Recorded information:

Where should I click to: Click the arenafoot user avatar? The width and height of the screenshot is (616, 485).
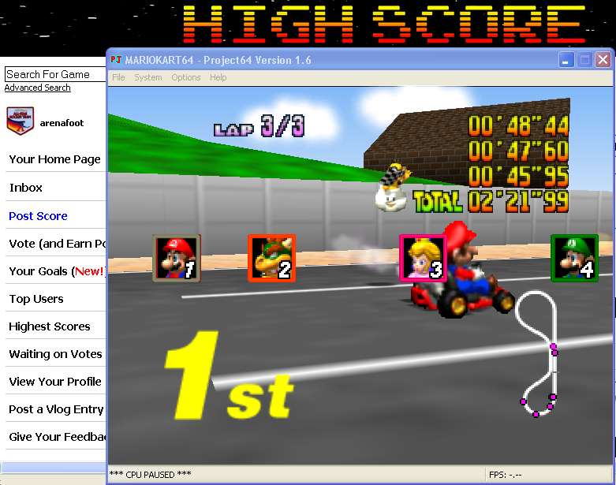tap(21, 121)
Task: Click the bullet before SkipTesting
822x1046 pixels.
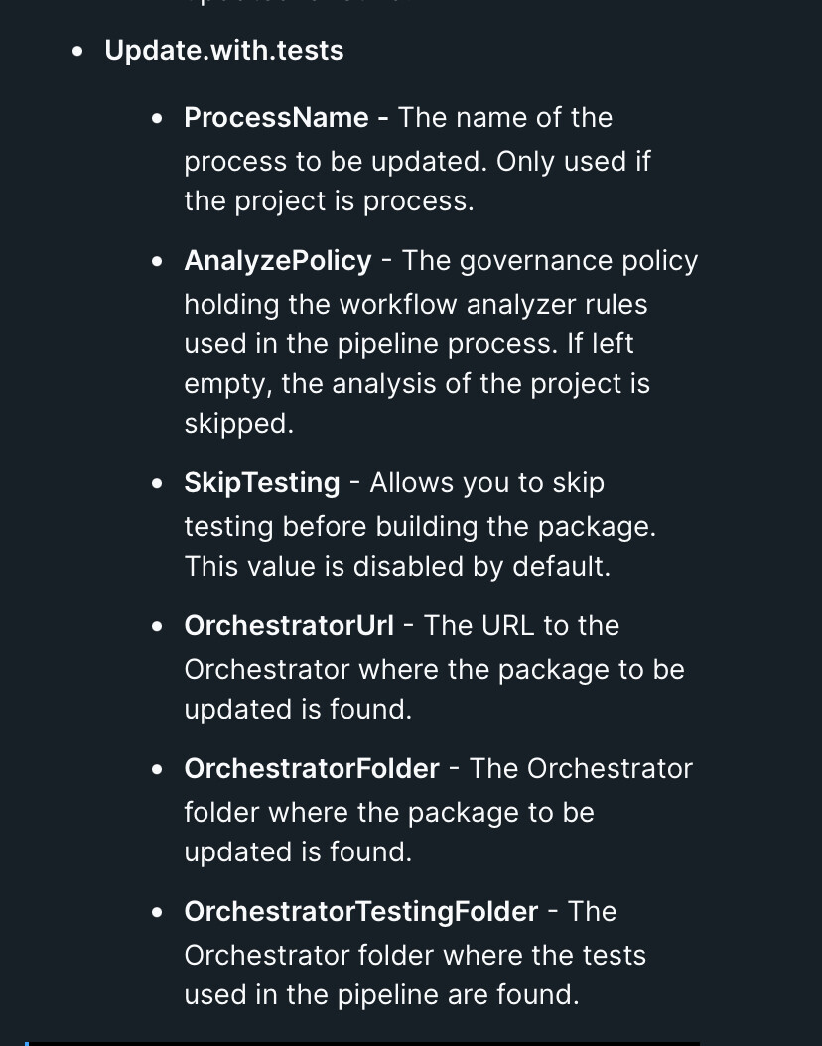Action: coord(157,483)

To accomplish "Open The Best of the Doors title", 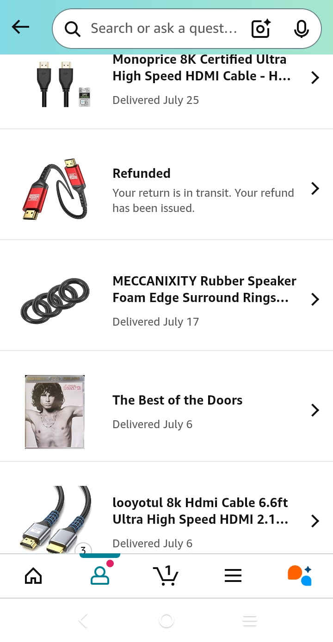I will (178, 400).
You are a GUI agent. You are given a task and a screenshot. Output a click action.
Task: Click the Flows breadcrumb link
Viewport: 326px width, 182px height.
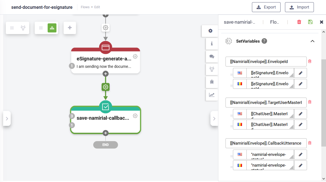coord(85,7)
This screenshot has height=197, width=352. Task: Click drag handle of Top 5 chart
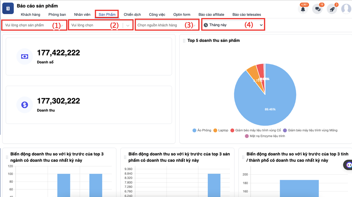click(184, 41)
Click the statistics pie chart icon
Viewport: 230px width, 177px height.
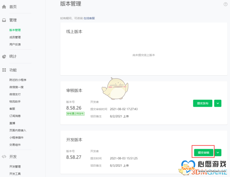pyautogui.click(x=4, y=56)
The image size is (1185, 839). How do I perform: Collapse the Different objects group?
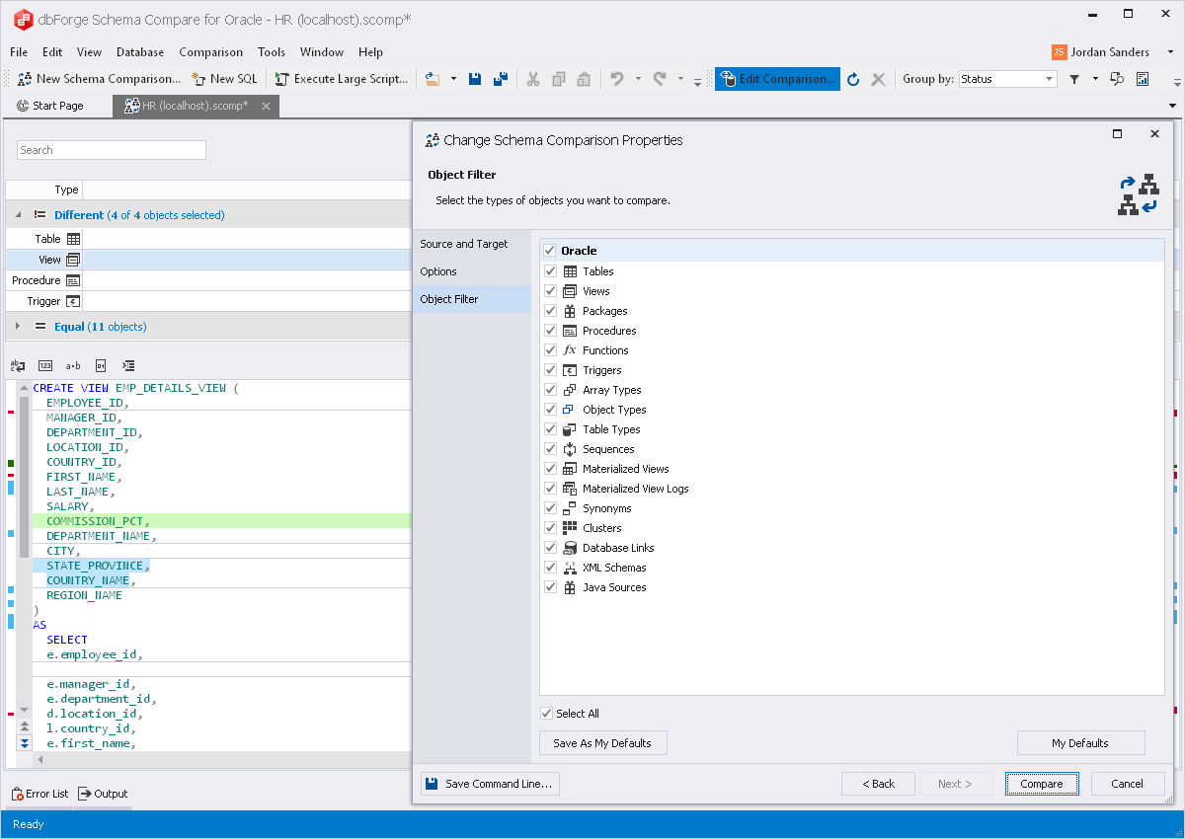click(18, 215)
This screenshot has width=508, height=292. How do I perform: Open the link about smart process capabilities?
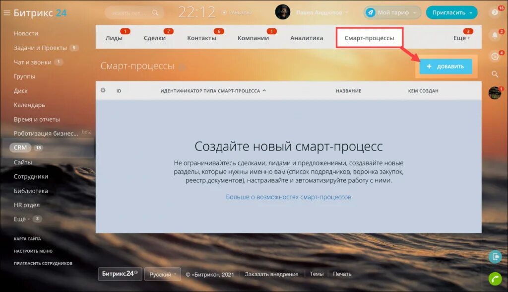pos(288,197)
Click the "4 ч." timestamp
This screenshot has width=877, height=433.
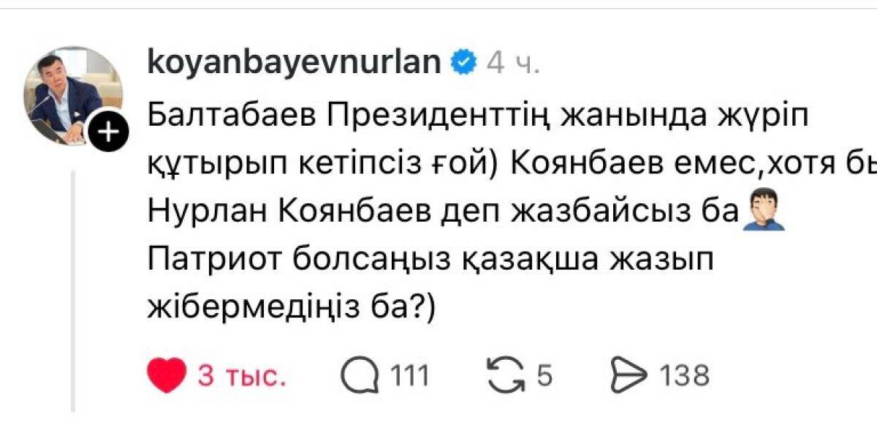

Activity: Once you find the line with "Viewport: 326px width, 182px height.", restate it and every later line of the data word for word, excluding the pictures.

Reply:
Viewport: 326px width, 182px height.
coord(85,7)
This screenshot has height=197, width=352. Task: Click drag handle of Top 5 chart
click(184, 41)
Click the statistics pie chart icon
Viewport: 230px width, 177px height.
pyautogui.click(x=4, y=56)
The image size is (1185, 839). How do I perform: Collapse the Different objects group?
click(18, 215)
This screenshot has width=508, height=292. How do I perform: Open the link about smart process capabilities?
pos(288,197)
Click the "4 ч." timestamp
This screenshot has width=877, height=433.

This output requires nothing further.